Le projet de réforme des retraites est présenté aux
instances syndicales pour consultation (approbation) après deux ans et demi de
palabres. Il ne résulte pas d’une demande des citoyens si l’on met à part une
certaine jalousie des régimes ordinaires par rapport aux régimes spéciaux,
jalousie camouflée sous le vocable « inégalité de ressources ».
Cette attitude est d’ailleurs étrange sauf dans le cas où les retraites
ordinaires sont considérées comme insuffisantes par les retraités, ce qui est
bien le cas pour une partie d’entre eux. En réalité ce qui est sûr c’est
qu’elles ont diminué sous l’effet de son découplage avec l’inflation et de l’augmentation
de la CSG au profit des actifs. C’est cela qui ranime le sentiment d’inégalité
des régimes. Mais la motivation du gouvernement est tout autre, c’est
l’insistante « recommandation » de Bruxelles pour la
diminution du poids des dépenses sociales et en particulier de retraite. C’est
le graphique donnant l’évolution des dépenses/PIB qui sert d’argument à
Bruxelles dans sa politique d’austérité à l’allemande. Les dépenses de
l’Allemagne sont les plus faibles des dépenses des pays voisins de la France en
2015 et sont passées de 9% à 14% du PIB en ce qui nous concerne, même si elles
n’évoluent plus depuis 2013. Le ton est donné par l’Allemagne dont les dépenses
se sont stabilisées à hauteur de 10%. Vu du côté des retraités, ceux-ci vont
plus ou moins compléter leurs retraites par des assurances retraites privées.

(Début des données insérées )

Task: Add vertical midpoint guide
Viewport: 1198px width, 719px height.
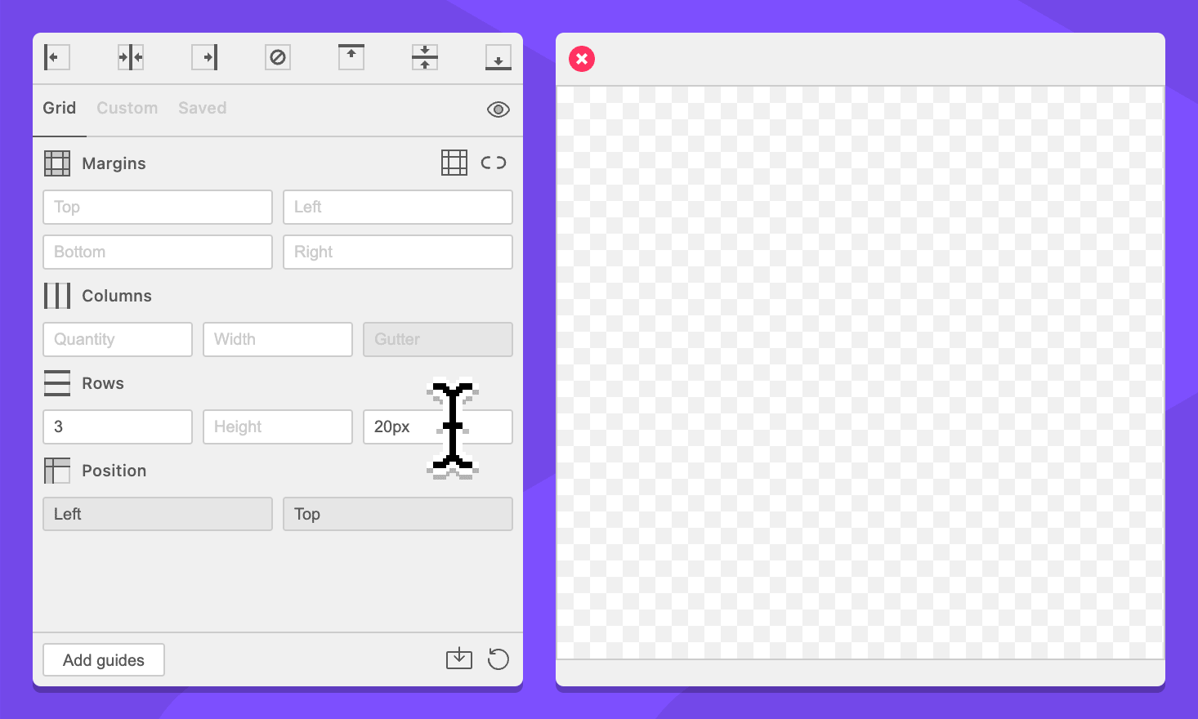Action: 131,57
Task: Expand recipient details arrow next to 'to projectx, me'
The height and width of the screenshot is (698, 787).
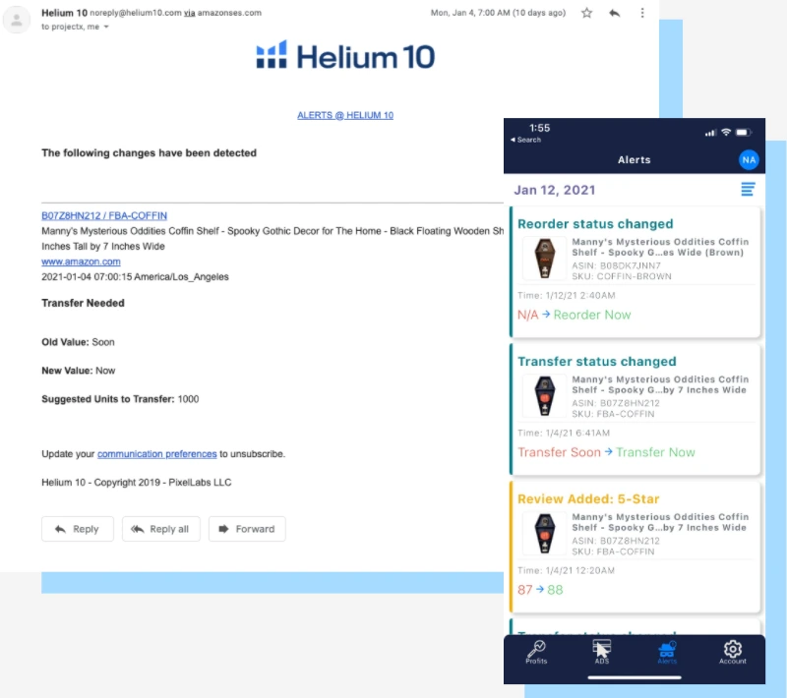Action: 106,28
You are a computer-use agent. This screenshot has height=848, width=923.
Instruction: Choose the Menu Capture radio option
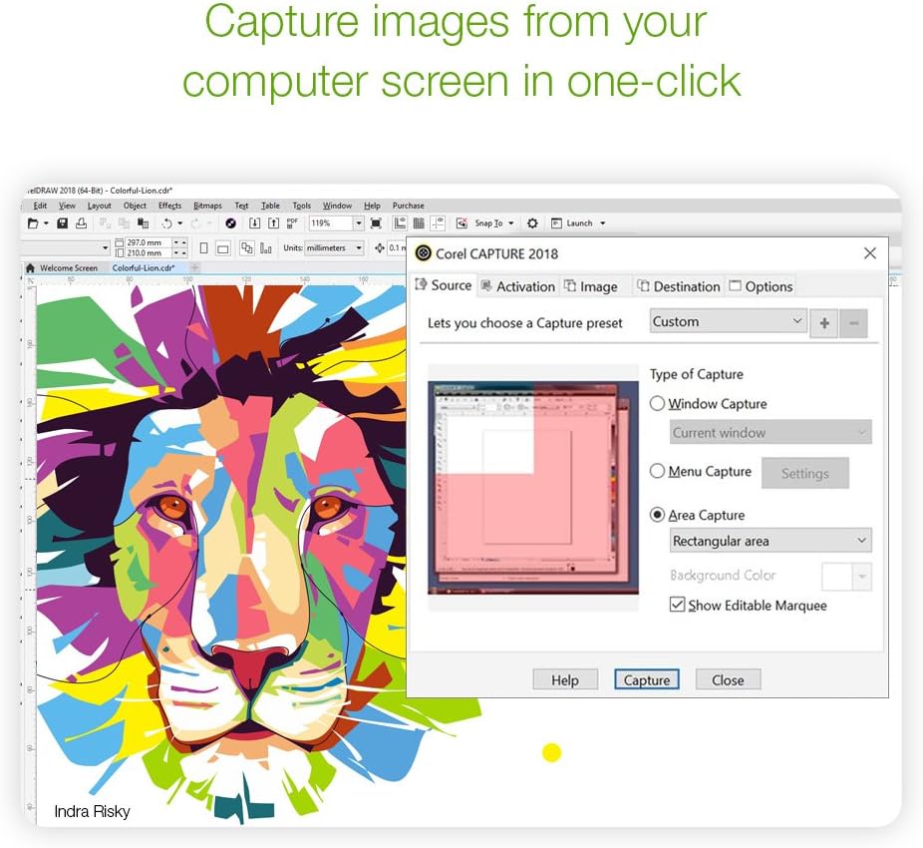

Si ceci ne représente que 0,4% en 2013 pour la France et l’Espagne, 0,3% pour
l’Italie, 0,2%/PIB pour l’Allemagne, elles représentent plus de 3% au
Royaume-Uni et près de 5% en Suisse.
Indéniablement
avec 14%/PIB la France dépense plus que l’Allemagne à 10%. Il ne faut donc pas
aller chercher ailleurs la raison de la grande réforme des retraites. Elle est
le résultat de la pression de Bruxelles et des recommandations-injonctions sous
peine de pénalité visant à diminuer la dépense publique globale des retraites.
L’argument de la mise à plat uniforme n’est qu’un artifice facile à faire gober
à des citoyens épris d’égalité. Une deuxième raison de ce pari risqué, mais
devenu obligatoire pour répondre aux contraintes imposées par l’UE, est la
retraite par points. L’argument avancé de la simplicité et de la transparence
cache mal la raison de la maîtrise de la valeur du point par le gouvernement.
Il ne manquera jamais d’arguments plus ou moins trompeurs pour abaisser la valeur
du point d’un coup de plume ou de souris sur ses ordinateurs. La perspective
d’une récession par exemple peut être utilisée comme raison incontournable. On
perçoit bien l’intérêt pour le gouvernement de n’avoir qu’une seule et unique
discussion alors que le poids des syndicats est en chute libre. L’uniformisation
des retraites ne peut être validée par le gouvernement que si elle met en
lumière non seulement un gain immédiat sur les dépenses, gain qu’il aura la
possibilité d’amplifier en baissant la valeur du point par rapport à
l’inflation comme il le fait pour le taux d’épargne. Le gagnant doit
obligatoirement être l’Etat qui cache ses véritables intentions derrière
l’argument de l’uniformisation bien gobé par les citoyens.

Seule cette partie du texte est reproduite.